Personal information
- Full name: Robert Mambo George Randu Mumba
- Date of birth: 25 October 1978 (age 47)
- Place of birth: Mombasa, Kenya
- Height: 1.85 m (6 ft 1 in)
- Position: Midfielder

Youth career
- 1991–1995: Bandari
- 1996–1997: Nyoka

Senior career*
- Years: Team / Apps / (Gls)
- 1998–2000: Kenya Pipeline / 16 / (4)
- 2000–2004: K.A.A. Gent / 5 / (0)
- 2001–2002: → K.R.C. Gent-Zeehaven (loan) / 22 / (8)
- 2002–2003: → Coast Stars (loan) / 20 / (9)
- 2004: Örebro SK / 12 / (1)
- 2005–2006: Viking FK / 19 / (5)
- 2006–2007: BK Häcken / 42 / (12)
- 2007–2010: GIF Sundsvall / 40 / (7)
- 2010: → Umeå FC (loan) / 14 / (4)
- 2011–2012: Dalkurd FF / 36 / (19)

International career
- 1999: Kenya U-21 / 2 / (0)
- 1999–2009: Kenya / 72 / (13)

Managerial career
- 2013: Dalkurd FF

= Robert Mambo Mumba =

Kenyan footballer (born 1978)

Robert Mambo George Randu Mumba (born 25 October 1978 in Mombasa) is a Kenyan former footballer.
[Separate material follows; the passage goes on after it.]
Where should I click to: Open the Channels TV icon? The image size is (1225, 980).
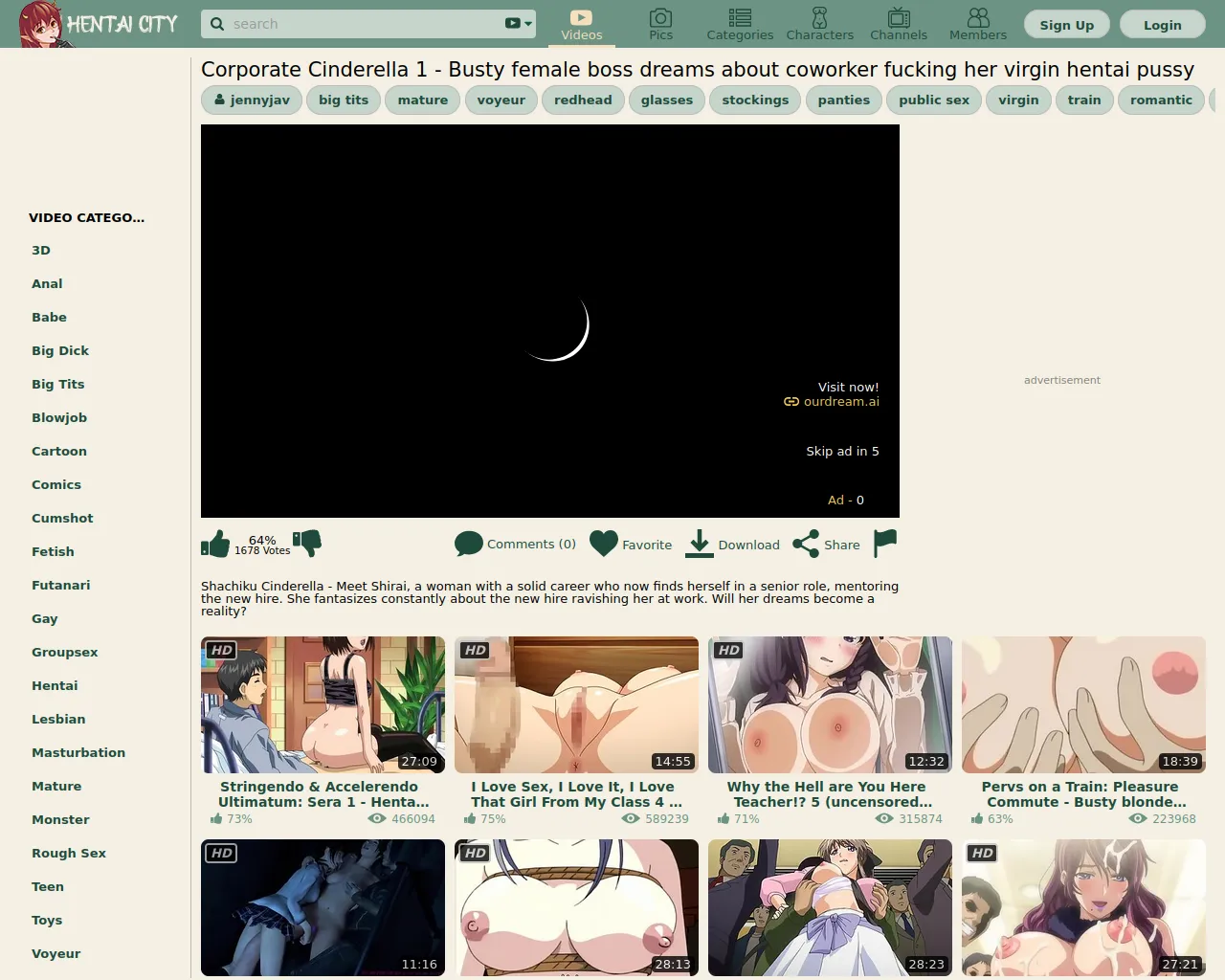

He is a former player of Swedish club GIF Sundsvall.

==Club career==
His previous club (up until the spring of 2006) was Viking FK in Norway. His previous clubs include Örebro SK, BK Häcken and K.A.A. Gent, and he played for Coast Stars, Nyoka FC and Kenya Pipeline FC before moving to Europe. On 8 February 2011 he resigned his contract with GIF Sundsvall and joined Dalkurd FF.

==International career==

Mambo has played 50 international matches and scored 15 goals for Kenya. He appeared at the 2004 African Nations Cup. Mambo became the skipper of the Kenyan national team after the retirement of Musa Otieno.